The brooch is a thin disc of bronze slightly convex, and the reverse is plain, except for a high pin and catch-plate. Mithras slaying the bull. The god is in oriental dress and with a nimbus and crown of nine rays. He kneels in the normal manner on the bull, which bears two bands round its body and has a tail ending in a single tuft. Mithras raises the dagger. The wound is clearly visible and the dog stands by with open mouth to lick the blood. The snake crawls along the ground and the scorpion clasps the testicles. The raven, at which Mithras is looking, sits on the god's blowing cloak.
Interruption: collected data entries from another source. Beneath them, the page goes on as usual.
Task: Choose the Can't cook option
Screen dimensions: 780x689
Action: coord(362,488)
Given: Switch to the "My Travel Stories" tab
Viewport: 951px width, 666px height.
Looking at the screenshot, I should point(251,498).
Two birds take the place of the two torchbearers; one, a cock, stands facing the bull's mouth, the other perches on the bull's tail.
The brooch is also of some importance from the technical point of view, in that the engraver's work upon it would seem to be unfinished: most of the figure of Mithras and the animals in the field are all properly chased, whereas the bull and Mithras' face, nimbus and dagger are only sketchily incised.
References
Vermaseren in Antiquaries Journal XXVIII, 1948, 177ff and Pl. XXVIIa; Summary Guide to the Department of Antiquities of the Ashmolean Museum, Oxford 1951, 59 and Pl. XLVII B; Becatti, Mitrei Ostia, 129f and Pl. XXXVIII, 1. See fig. 87.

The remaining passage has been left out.